## ASSIGNMENT
Reproduce each of the following rows word for word, with nothing changed.

[EXCERPTED DATA — start]

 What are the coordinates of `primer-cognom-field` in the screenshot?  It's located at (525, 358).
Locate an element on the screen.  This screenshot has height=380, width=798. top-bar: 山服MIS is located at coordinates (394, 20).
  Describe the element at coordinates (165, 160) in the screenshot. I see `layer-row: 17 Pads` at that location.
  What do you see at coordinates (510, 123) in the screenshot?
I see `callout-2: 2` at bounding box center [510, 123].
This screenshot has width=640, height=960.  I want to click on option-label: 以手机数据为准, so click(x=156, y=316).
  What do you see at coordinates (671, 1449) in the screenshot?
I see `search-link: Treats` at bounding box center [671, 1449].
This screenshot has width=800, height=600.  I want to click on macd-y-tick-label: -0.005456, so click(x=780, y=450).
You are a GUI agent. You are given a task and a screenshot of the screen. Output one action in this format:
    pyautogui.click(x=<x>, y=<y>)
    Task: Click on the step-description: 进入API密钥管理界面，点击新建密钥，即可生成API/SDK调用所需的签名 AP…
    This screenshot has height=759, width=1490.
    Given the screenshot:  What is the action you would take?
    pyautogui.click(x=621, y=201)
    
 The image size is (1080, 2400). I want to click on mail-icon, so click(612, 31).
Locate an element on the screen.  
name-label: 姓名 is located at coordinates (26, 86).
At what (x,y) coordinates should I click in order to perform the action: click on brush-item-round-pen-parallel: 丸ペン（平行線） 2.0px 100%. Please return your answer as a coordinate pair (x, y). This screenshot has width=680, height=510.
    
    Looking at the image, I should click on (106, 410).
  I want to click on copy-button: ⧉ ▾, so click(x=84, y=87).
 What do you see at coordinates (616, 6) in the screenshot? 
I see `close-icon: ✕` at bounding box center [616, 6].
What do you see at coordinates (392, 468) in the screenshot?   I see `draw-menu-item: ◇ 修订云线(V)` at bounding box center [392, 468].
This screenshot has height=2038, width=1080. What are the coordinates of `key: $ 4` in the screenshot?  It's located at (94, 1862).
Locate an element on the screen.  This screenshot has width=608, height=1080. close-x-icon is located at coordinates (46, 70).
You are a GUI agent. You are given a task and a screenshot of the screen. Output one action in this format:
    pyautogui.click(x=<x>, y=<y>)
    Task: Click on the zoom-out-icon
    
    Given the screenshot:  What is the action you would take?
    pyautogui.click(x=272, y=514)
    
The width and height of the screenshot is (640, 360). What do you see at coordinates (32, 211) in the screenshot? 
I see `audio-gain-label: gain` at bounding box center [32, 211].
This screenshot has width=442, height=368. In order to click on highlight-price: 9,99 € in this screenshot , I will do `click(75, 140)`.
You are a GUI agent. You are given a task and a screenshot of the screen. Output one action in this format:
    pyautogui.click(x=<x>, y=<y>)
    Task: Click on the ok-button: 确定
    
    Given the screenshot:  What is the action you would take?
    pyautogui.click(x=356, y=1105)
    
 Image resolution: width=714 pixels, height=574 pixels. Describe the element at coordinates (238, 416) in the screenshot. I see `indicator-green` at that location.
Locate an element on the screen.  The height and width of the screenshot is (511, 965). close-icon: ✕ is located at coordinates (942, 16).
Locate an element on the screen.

[EXCERPTED DATA — finish]

## EXERCISE RESULT
 What are the coordinates of `primer-cognom-field` in the screenshot?  It's located at (525, 358).
Locate an element on the screen.  This screenshot has height=380, width=798. top-bar: 山服MIS is located at coordinates (394, 20).
  Describe the element at coordinates (165, 160) in the screenshot. I see `layer-row: 17 Pads` at that location.
  What do you see at coordinates (510, 123) in the screenshot?
I see `callout-2: 2` at bounding box center [510, 123].
This screenshot has width=640, height=960.  I want to click on option-label: 以手机数据为准, so click(x=156, y=316).
  What do you see at coordinates (671, 1449) in the screenshot?
I see `search-link: Treats` at bounding box center [671, 1449].
This screenshot has width=800, height=600.  I want to click on macd-y-tick-label: -0.005456, so click(x=780, y=450).
You are a GUI agent. You are given a task and a screenshot of the screen. Output one action in this format:
    pyautogui.click(x=<x>, y=<y>)
    Task: Click on the step-description: 进入API密钥管理界面，点击新建密钥，即可生成API/SDK调用所需的签名 AP…
    This screenshot has height=759, width=1490.
    Given the screenshot:  What is the action you would take?
    pyautogui.click(x=621, y=201)
    
 The image size is (1080, 2400). I want to click on mail-icon, so click(612, 31).
Locate an element on the screen.  
name-label: 姓名 is located at coordinates (26, 86).
At what (x,y) coordinates should I click in order to perform the action: click on brush-item-round-pen-parallel: 丸ペン（平行線） 2.0px 100%. Please return your answer as a coordinate pair (x, y). This screenshot has width=680, height=510.
    
    Looking at the image, I should click on (106, 410).
  I want to click on copy-button: ⧉ ▾, so click(x=84, y=87).
 What do you see at coordinates (616, 6) in the screenshot? 
I see `close-icon: ✕` at bounding box center [616, 6].
What do you see at coordinates (392, 468) in the screenshot?   I see `draw-menu-item: ◇ 修订云线(V)` at bounding box center [392, 468].
This screenshot has height=2038, width=1080. What are the coordinates of `key: $ 4` in the screenshot?  It's located at (94, 1862).
Locate an element on the screen.  This screenshot has width=608, height=1080. close-x-icon is located at coordinates (46, 70).
You are a GUI agent. You are given a task and a screenshot of the screen. Output one action in this format:
    pyautogui.click(x=<x>, y=<y>)
    Task: Click on the zoom-out-icon
    
    Given the screenshot:  What is the action you would take?
    pyautogui.click(x=272, y=514)
    
The width and height of the screenshot is (640, 360). What do you see at coordinates (32, 211) in the screenshot? 
I see `audio-gain-label: gain` at bounding box center [32, 211].
This screenshot has width=442, height=368. In order to click on highlight-price: 9,99 € in this screenshot , I will do `click(75, 140)`.
You are a GUI agent. You are given a task and a screenshot of the screen. Output one action in this format:
    pyautogui.click(x=<x>, y=<y>)
    Task: Click on the ok-button: 确定
    
    Given the screenshot:  What is the action you would take?
    pyautogui.click(x=356, y=1105)
    
 Image resolution: width=714 pixels, height=574 pixels. Describe the element at coordinates (238, 416) in the screenshot. I see `indicator-green` at that location.
Locate an element on the screen.  The height and width of the screenshot is (511, 965). close-icon: ✕ is located at coordinates (942, 16).
Locate an element on the screen.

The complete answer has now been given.